An Anti-Aging Eating Plan
We knew that what we eat is crucial to our health and well-being. We now know that when and how we eat is equally important.
About 50% of adults worldwide have one or more preventable, diet-related chronic disease. Most of these illnesses are a direct result of our feeding habits.
Human Physiology: Abundance & Scarcity
The three meal a day with snack paradigm still advocated by many in the medical field is outdated and contradicts our biology.
Humans survived as hunter-gatherers. Our physiology is the result of years of adaption to periods of food abundance and scarcity, where survival depended on superior physical and cognitive performance. We hunted on an empty stomach. Hunting consisted of long periods of moderate effort punctuated by short bouts of maximal sprints. Gathering demanded excellent memory to distinguish nourishing plants from poisonous ones. From an evolutionary perspective, periods of food scarcity may promote superior functioning.
Anti-Aging Eating Plan: When
Intermittent fasting is an eating plan that switches between fasting and eating on a timed schedule. Research shows that intermittent fasting mimics the effects of food scarcity, with remarkable effects on health, well-being, brain-function, aging and weight, including improved lipid profile, better insulin sensitivity and decreased inflammation.
Intermittent fasting promotes metabolic flexibility, allowing the body to switch fuels between glucose or fatty acids. Cells can use either glucose or fatty acids as fuel. When we eat, glucose provides energy and surplus is stored as glycogen (an easily mobilized form of glucose), to be used when needed, such as during exercise or fasting. If the glycogen is not depleted, unused glucose is converted to triglycerides and stored in fat tissue.
Fasting depletes glycogen stores and then uses fat tissue. Triglycerides are broken down to produce fatty acids. The liver converts these fatty acids to ketone bodies that can be used as fuel. Ketone levels begin to rise after eight to 12 hours without food. This metabolic switch from glucose to ketone utilization improves glucose regulation, increases stress resistance, and suppresses inflammation. Fasting allows repair or removal of damaged cells which improves or prevents many disorders including obesity, diabetes, cardiovascular disease, cancers, and neurodegenerative brain diseases.

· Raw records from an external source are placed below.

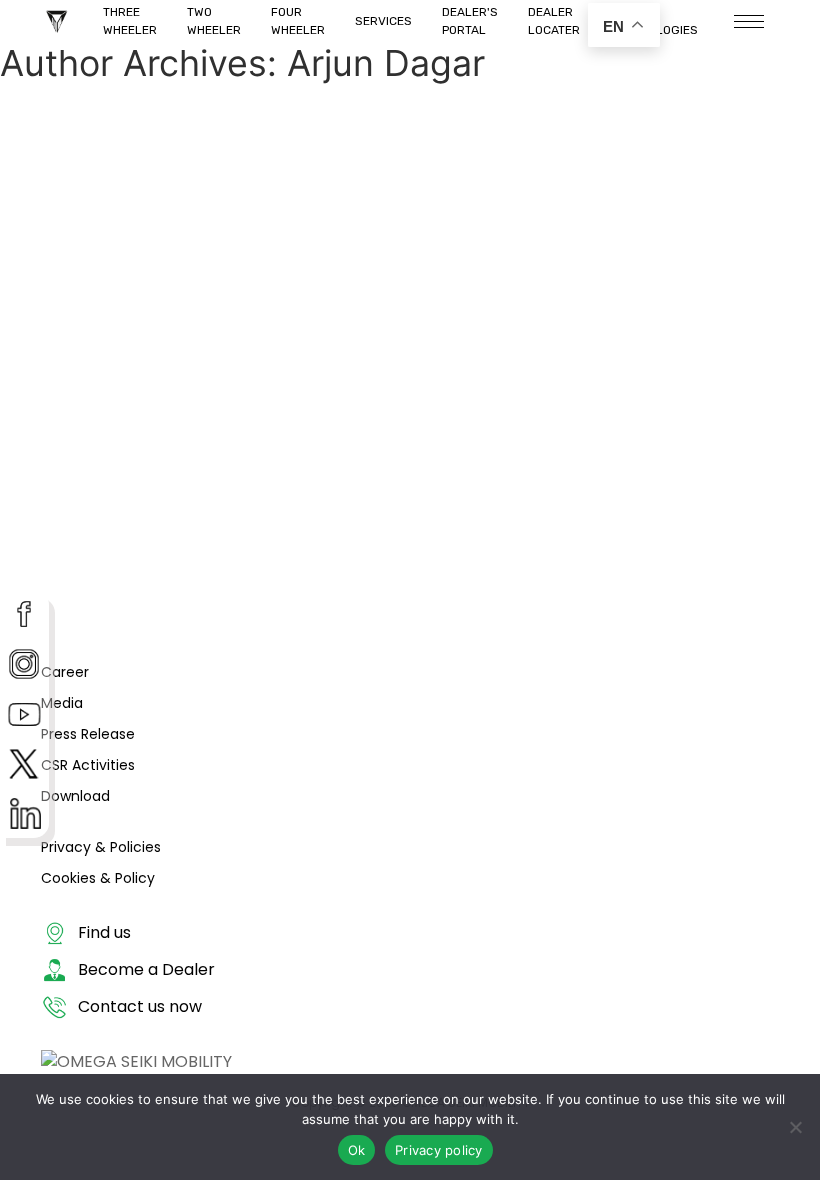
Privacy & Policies (101, 847)
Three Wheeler (130, 21)
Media (62, 703)
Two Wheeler (214, 21)
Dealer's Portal (470, 21)
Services (383, 21)
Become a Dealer (146, 969)
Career (65, 672)
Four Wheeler (298, 21)
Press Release (88, 734)
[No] (795, 1127)
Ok (357, 1150)
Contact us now (140, 1006)
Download (75, 796)
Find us (104, 932)
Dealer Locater (554, 21)
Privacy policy (439, 1150)
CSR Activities (88, 765)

Fasting also increases endurance, coordination, and balance. Ketones allow greater energy production and appear to increase the generation of mitochondria. Ketones also boost levels of brain-derived neurotrophic factor, a protein essential for maintaining healthy neurons and creating new ones. Intermittent fasting enhances memory - spatial, associative and working.
Mammals have a metabolic circadian rhythm. Daytime metabolism is designed for eating, energy harvesting, and storage while nighttime metabolism is designed for fasting and accessing stored energy. Melatonin, triggered by darkness and blocked by light, switches the body from active to resting metabolic function. Melatonin exerts its effect on weight by modulating the action of several key metabolic hormones such as insulin, ghrelin, and leptin. These hormones orchestrate appetite, satiety, calorie uptake, and fat storage. Melatonin also appears to increase activity level and core body temperature, thereby increasing energy expenditure.
Artificial light and nighttime eating disconnects us from nature’s rhythm and contributes to weight gain. Additionally, stress depletes melatonin and causes weight gain.
Anti-Aging Eating Plan: How
Mindful eating is an ancient practice that transforms the way you think about food and eating. It is based on mindfulness, a form of meditation. Mindfulness means focusing on the present moment, while calmly acknowledging and accepting your feelings, thoughts, and bodily sensations.
Mindful eating allows you to develop awareness of your experiences, physical cues, and feelings about food. It involves being fully attentive to all aspects of food - buying, preparing, serving and consuming.
Anti-Aging Eating Plan: What
A nutritious diet consists of whole, unprocessed, organic food rich in vegetables, fruit, nuts, seeds, healthy fats, wild-caught protein and whole grains.